___ TEKSTFRAGMENT ___

Provincetown, partytown

Ik bevond mij op de Highway 6, zo'n 16 kilometer Cape Cod op, en reed oostwaarts naar het eind van het continent. Toen ik op mijn snelheidsmeter keek, realiseerde ik mij dat ik te hard reed. Haren-wapperend, luchtdoorklievend, rijbewijs-inbeslagnemend hard. Ik racete naar 's land eind, naar Provincetown. Waarom? Ik probeerde vergeefs Amerika te ontlopen.

Ik had een rondrit gemaakt door New England, verreweg de meest beschaafde staat in de VS. Er heerst een soort noordelijke koppigheid, een soort Yankee scepsis die het ergste van de zotheid van het land afweerd. Dit was niet het drugs-vergeven Miami, het wapendragende Texas of ringweg-gekke Los Angeles. Dit was de Cape Cod, het speelterrein van de oceaan, een paar dagen na Labor Day. De massa's waren naar huis gegaan, het einde-van-de-zomer weer was warm, winderig en helder, en het voelde alsof ik spijbelde van school.

In feite was dat ook zo, ik ontvluchtte iets. Na een paar dagen langs de weg begon ik me wat verdoofd te voelen. Ik was van streek door Amerika's enorme begeerte, zijn eindeloze obsessies. Voor winst. Voor Snacks. Voor onroerend goed. Voor wapens. Voor roem. Voor ongematigd, lukraak en geweldadig gedrag in alle soorten. Ik wilde weg.

Zelfs hier, ver in de Atlantische Oceaan op deze gebogen zanderige landtong, kon ik niet volledig ontsnappen. Toen ik op de Highway 6 de plaats bereikte waar Barnstable links en Hyannis Port direct rechts van mij lagen, gaf ik een ferme trap op het gaspedaal en schoot vooruit.

Het voelde alsof ik spitsroeden liep. Beide plaatsen vormen de achtergrond van de moderne Amerikaanse mythologie; Barnstable als de badplaats die ooit in de ban was van onderwaterterreur in de film Jaws, Hyannis Port als hoofdkwartier van de Kennedy-clan.

Zowel de Barnstable als de Hyannis Port verhalen komen tot een hoogtepunt als het hoofd van de hoofdpersoon -een haai in het ene en een Amerikaanse president in het andere geval- opengeschoten wordt. Het lijkt inmiddels een afgezaagd einde voor de hedendaagse Amerikaanse fabels.

___

- _OPDRACHTEN_
[a] Beantwoord over de tekst over de rit naar Provincetown de volgende vragen:
(i) Op welke weg reed de ik-figuur oostwaarts over Cape Cod?
(ii) Hoe lang na Labor Day speelt de reis zich af?
(iii) Welke film wordt in verband gebracht met Barnstable?
[b] Schrijf de tekst over de rit naar Provincetown verder, te beginnen na de laatste zin.

___ GEGEVEN DATA ___

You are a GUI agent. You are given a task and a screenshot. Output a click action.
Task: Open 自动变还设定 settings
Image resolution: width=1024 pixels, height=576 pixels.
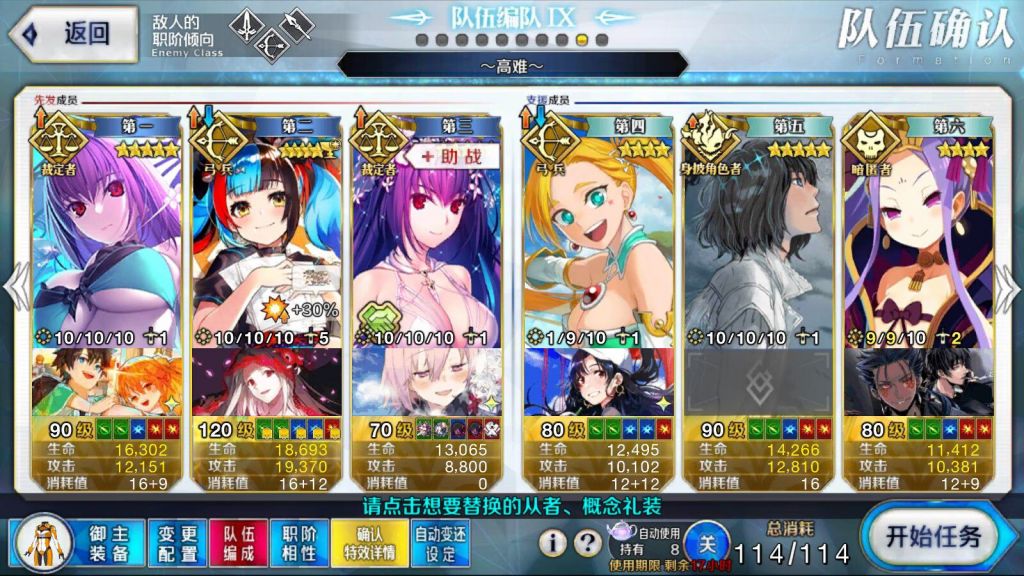pyautogui.click(x=441, y=542)
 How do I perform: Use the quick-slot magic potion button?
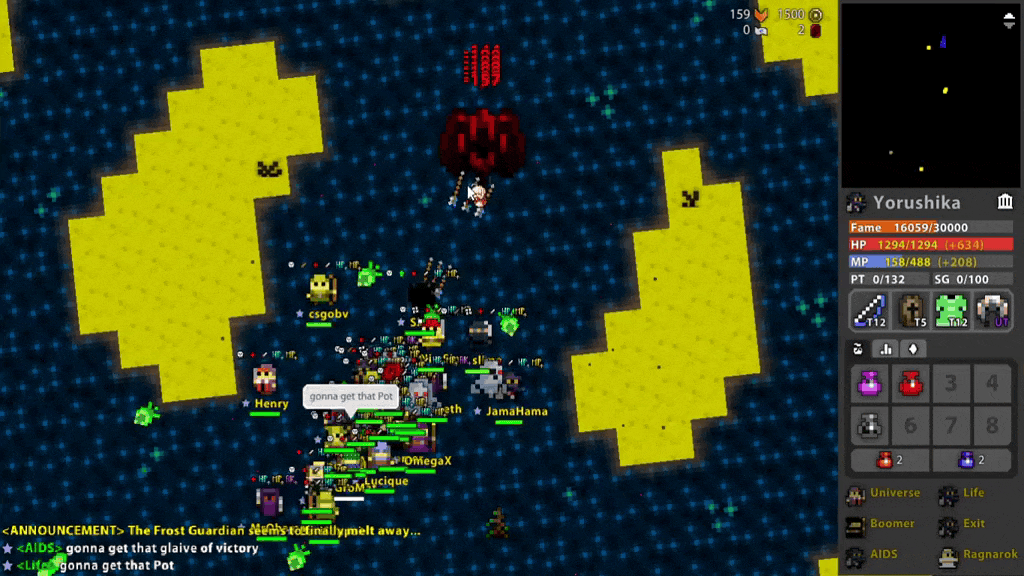pyautogui.click(x=972, y=460)
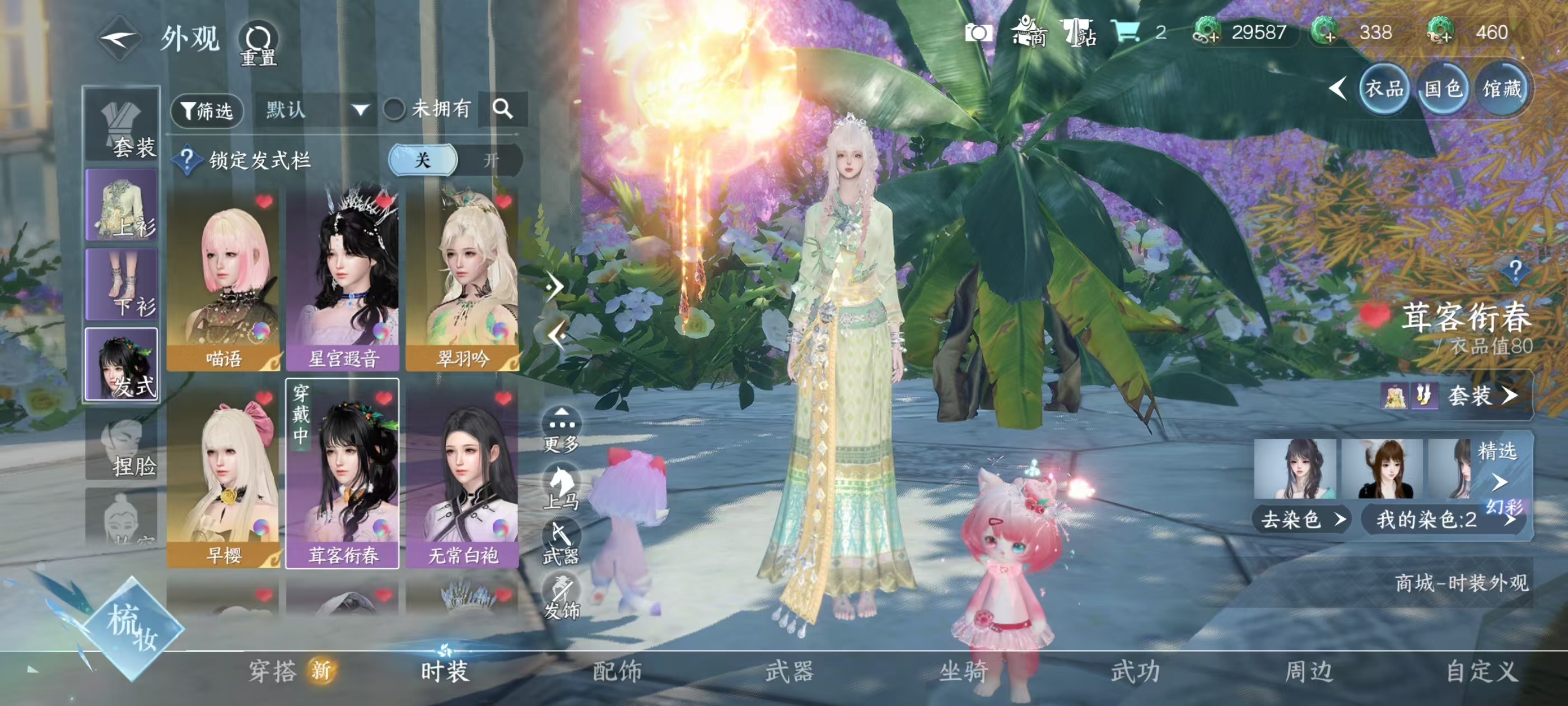Choose the 星宫遐音 hairstyle
This screenshot has width=1568, height=706.
[x=343, y=280]
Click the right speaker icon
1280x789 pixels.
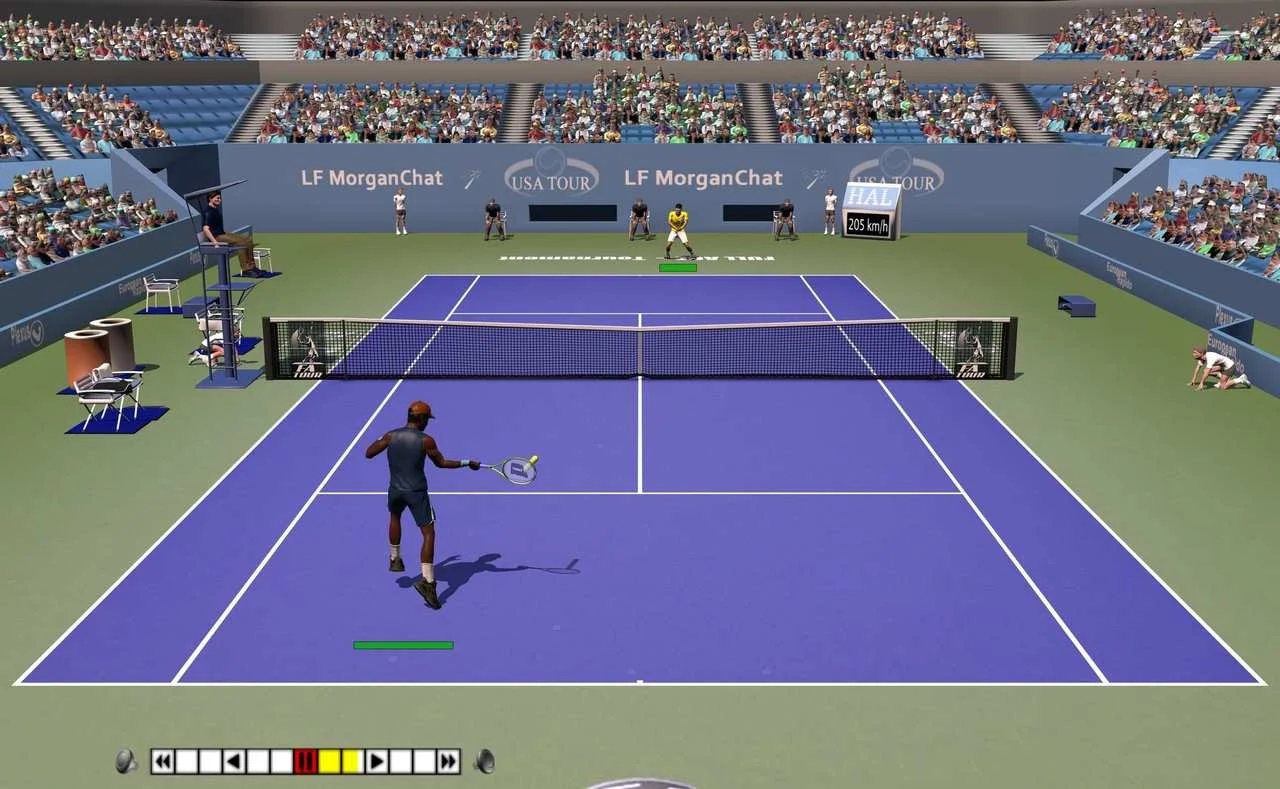point(485,762)
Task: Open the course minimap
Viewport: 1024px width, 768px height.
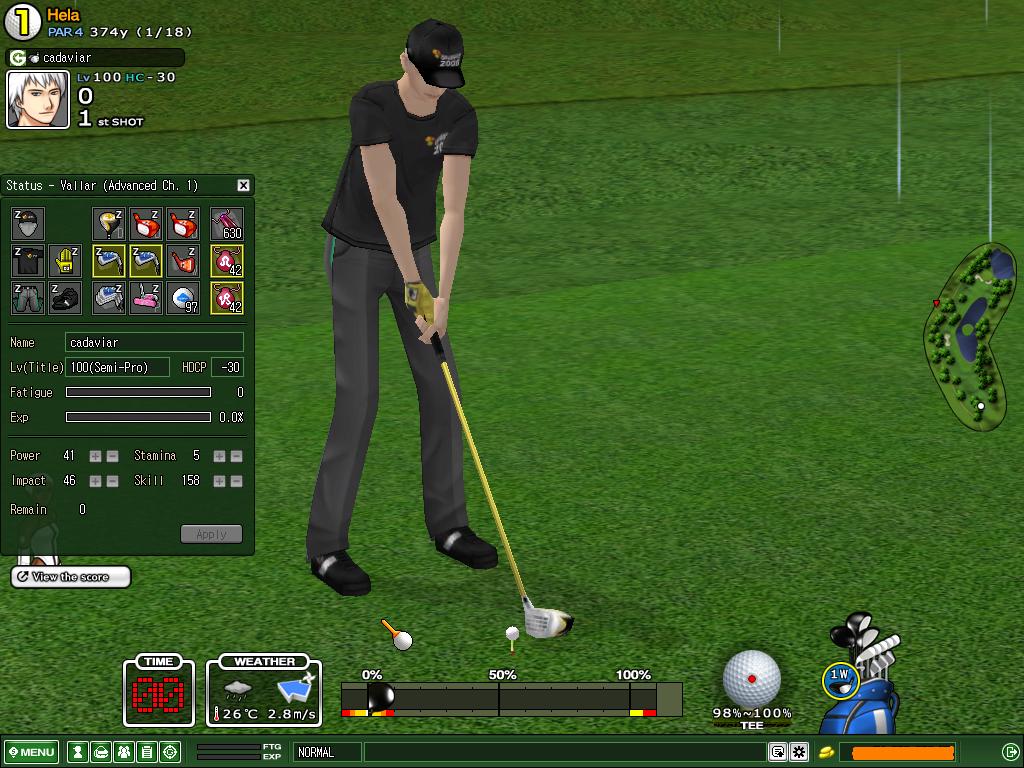Action: [971, 335]
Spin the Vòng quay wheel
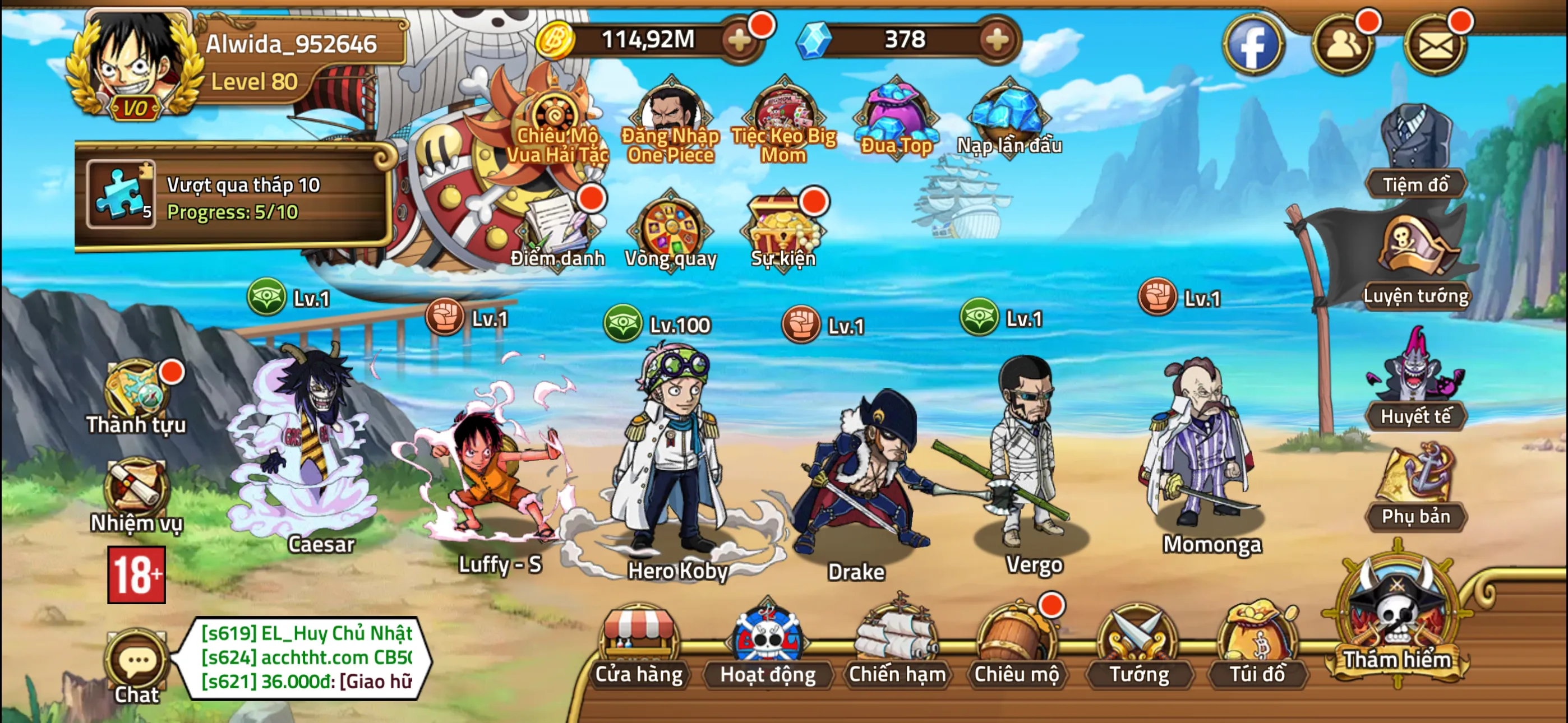The width and height of the screenshot is (1568, 723). pos(671,231)
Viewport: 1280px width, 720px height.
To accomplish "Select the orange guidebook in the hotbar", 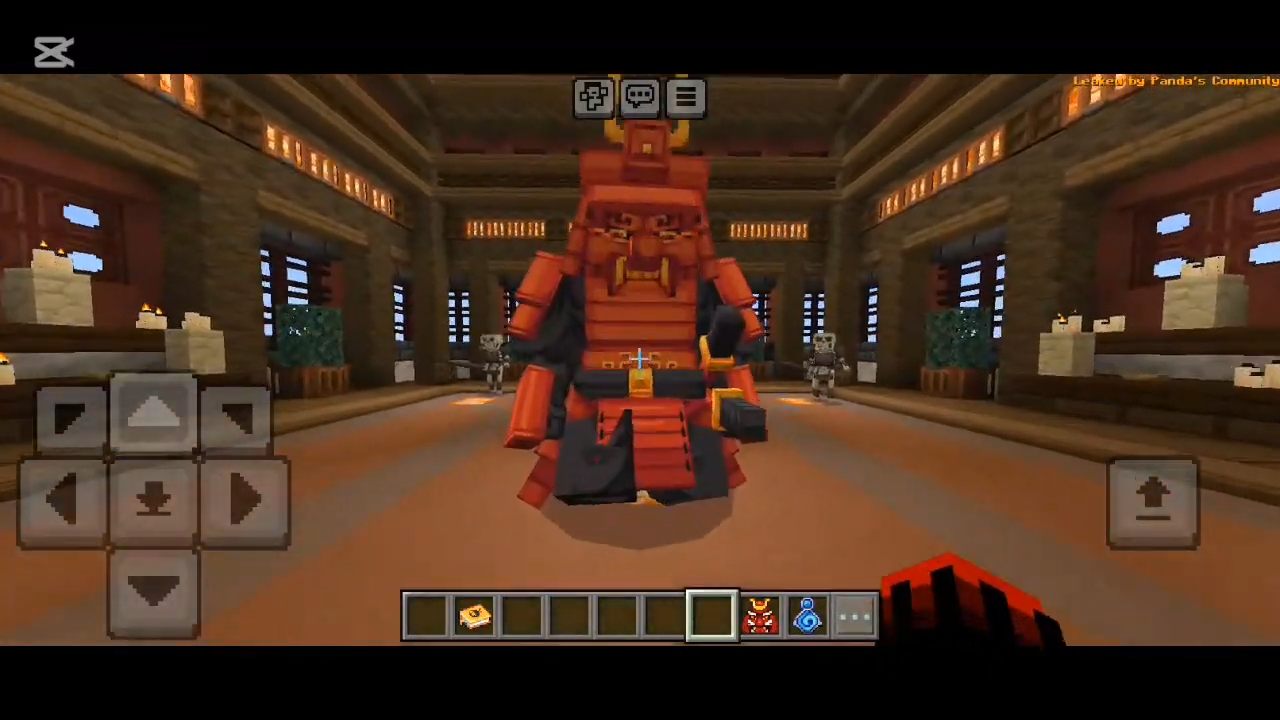I will pos(474,615).
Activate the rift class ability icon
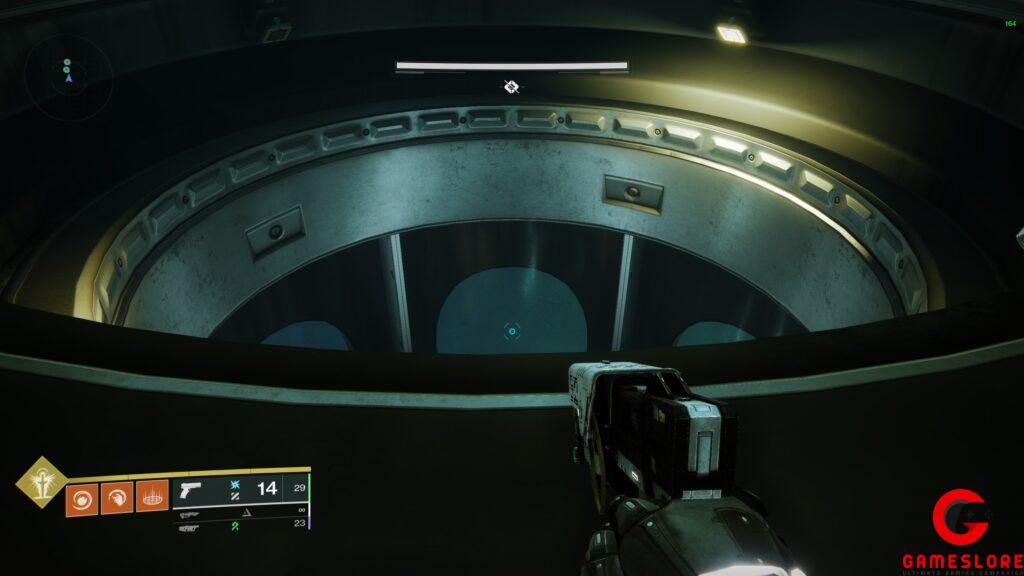Viewport: 1024px width, 576px height. pos(152,497)
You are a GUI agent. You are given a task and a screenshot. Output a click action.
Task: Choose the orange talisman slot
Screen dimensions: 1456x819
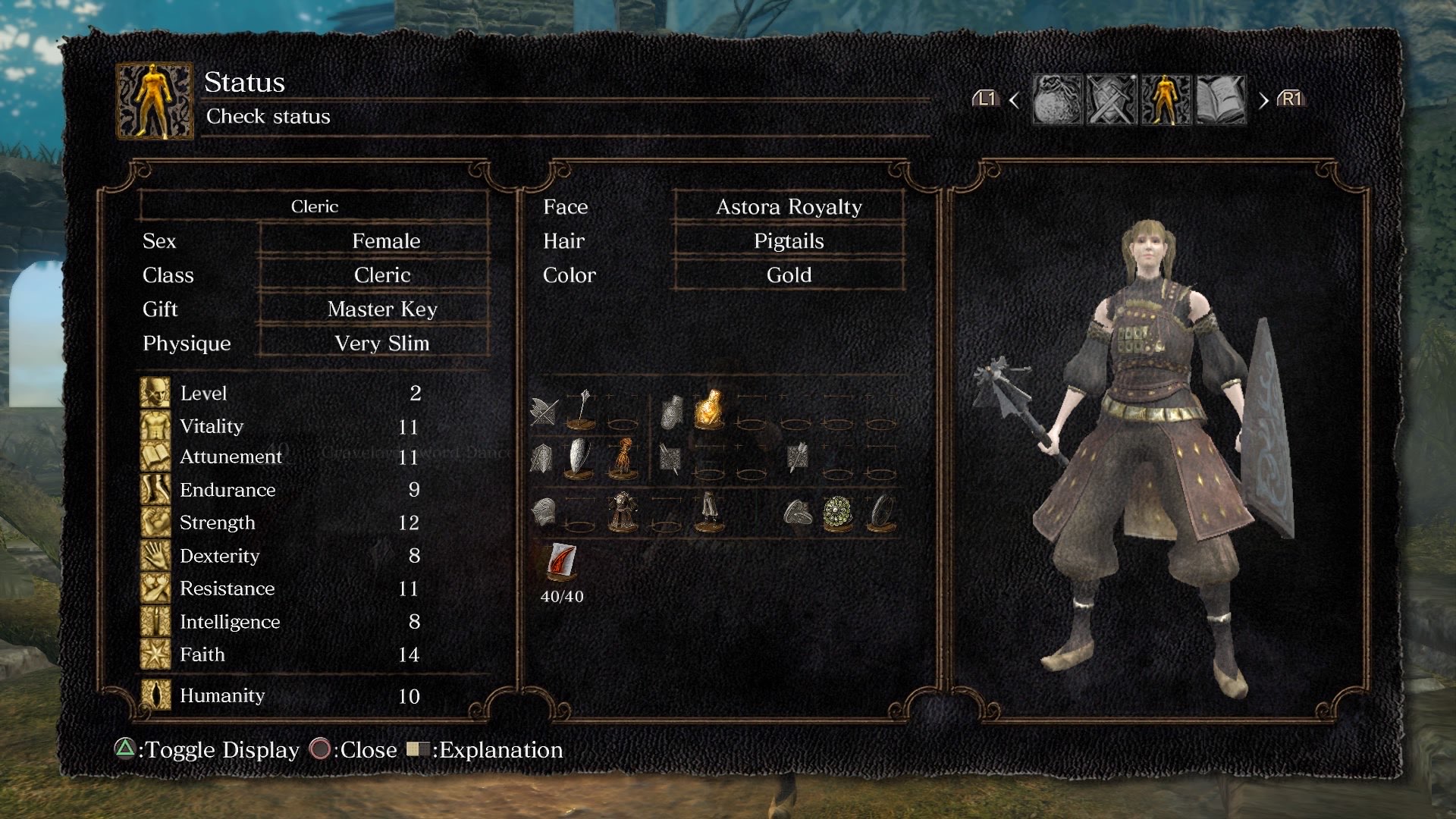623,458
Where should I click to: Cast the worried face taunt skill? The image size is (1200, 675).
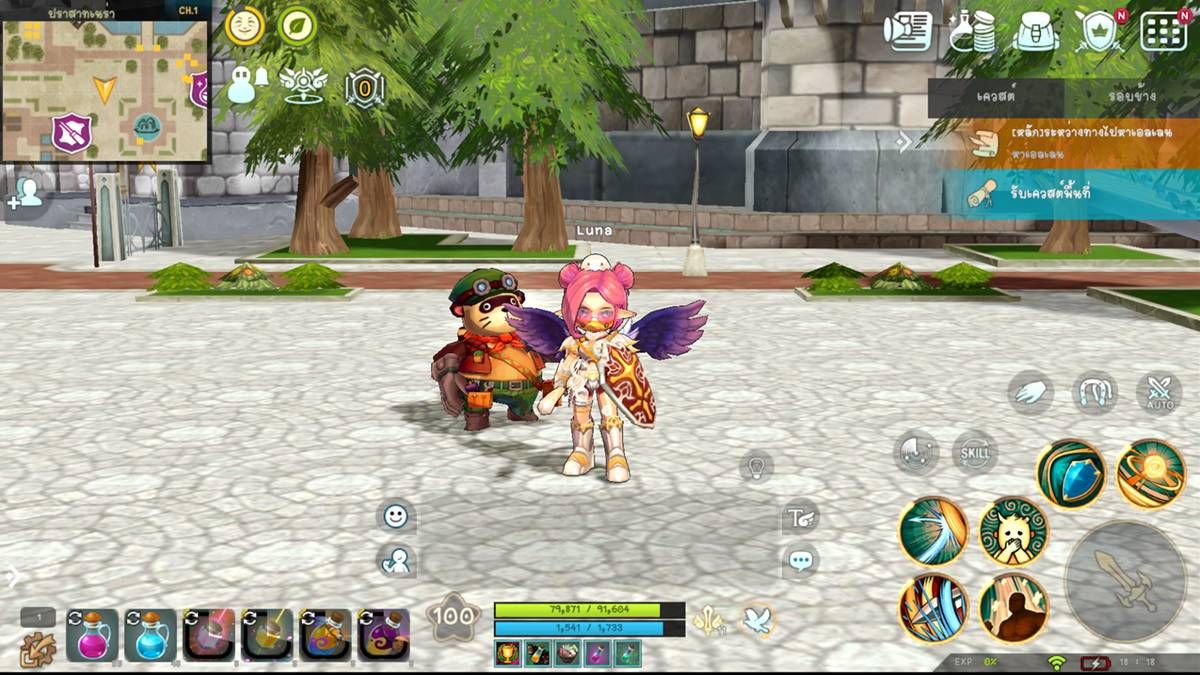tap(1013, 530)
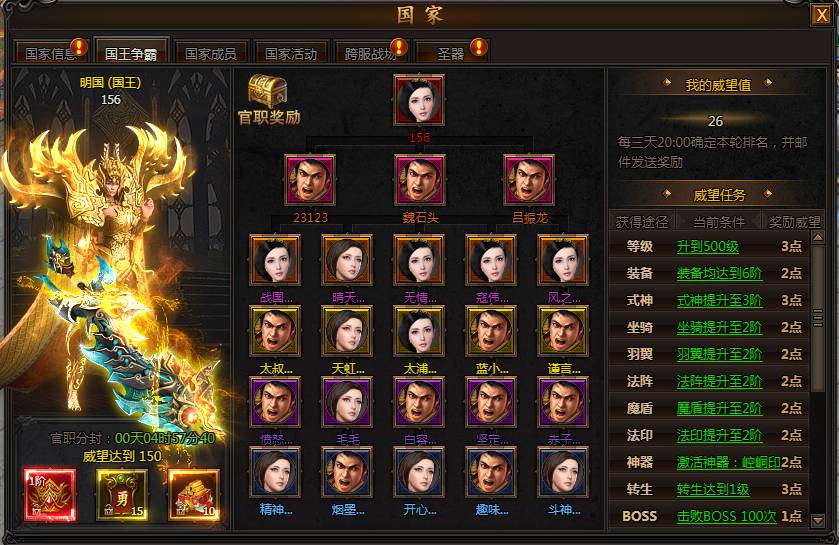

___

- _ANTWOORDEN OP VOLGORDE_
[a]
(i) Op de Highway 6.
(ii) Een paar dagen na Labor Day.
(iii) Jaws.

[b]
Pas in de kleine plaats Wellfleet, 80 kilometer op de Cape en een goed eind in het beschermde Cape Cod National Seashore gebied, kwam ik tot rust en begon ik het rustiger aan te doen. Commercieel gezien, leunt Cape Cod vrij zwaar op het verleden van haar puriteinse voorvaderen. Maar hier was was de ontwikkeling geringer -minder dure bed-and-breakfast in kolonistenstijl met vlagvertoon en aggressieve adelaars, minder "winkels" die dure antiek, geblazen glas en oude-tijd onzin verkopen.

In Wellfleet zat ik in de zon op de treden van een houten veranda van een buurtwinkel, snoof ik de zeelucht op en keek naar zonverbrande kinderen op fietsen, terwijl ze remmend de gravel voor de winkel lieten opstuiven. Het voelde aangenaam, als iets uit de zomers van mijn eigen small-town jeugd.

In Provincetown was er niets uit mijn jeugdige zomers. "P-town", zoals de mensen het hier kennen, is niet groot; haar bevolking van 3.500 zielen woont grotendeels aan twee parallel aan de zee lopende straten aan het uiteinde van de Cape. Maar Provincetown is niet het hele jaar hetzelfde: in het zomerseizoen groeit haar populatie tot meer dan 50.000. Zelfs nu de vakantie voorbij was, trok één van de laatste mooie weekends van de zomer massa's naar de Cape.

Ook was er niets conventioneels aan deze mensen. Provincetown is de enige plaats waar ik geweest ben, waar meer single-sex paartjes hand-in-hand liepen dan hetero-paartjes.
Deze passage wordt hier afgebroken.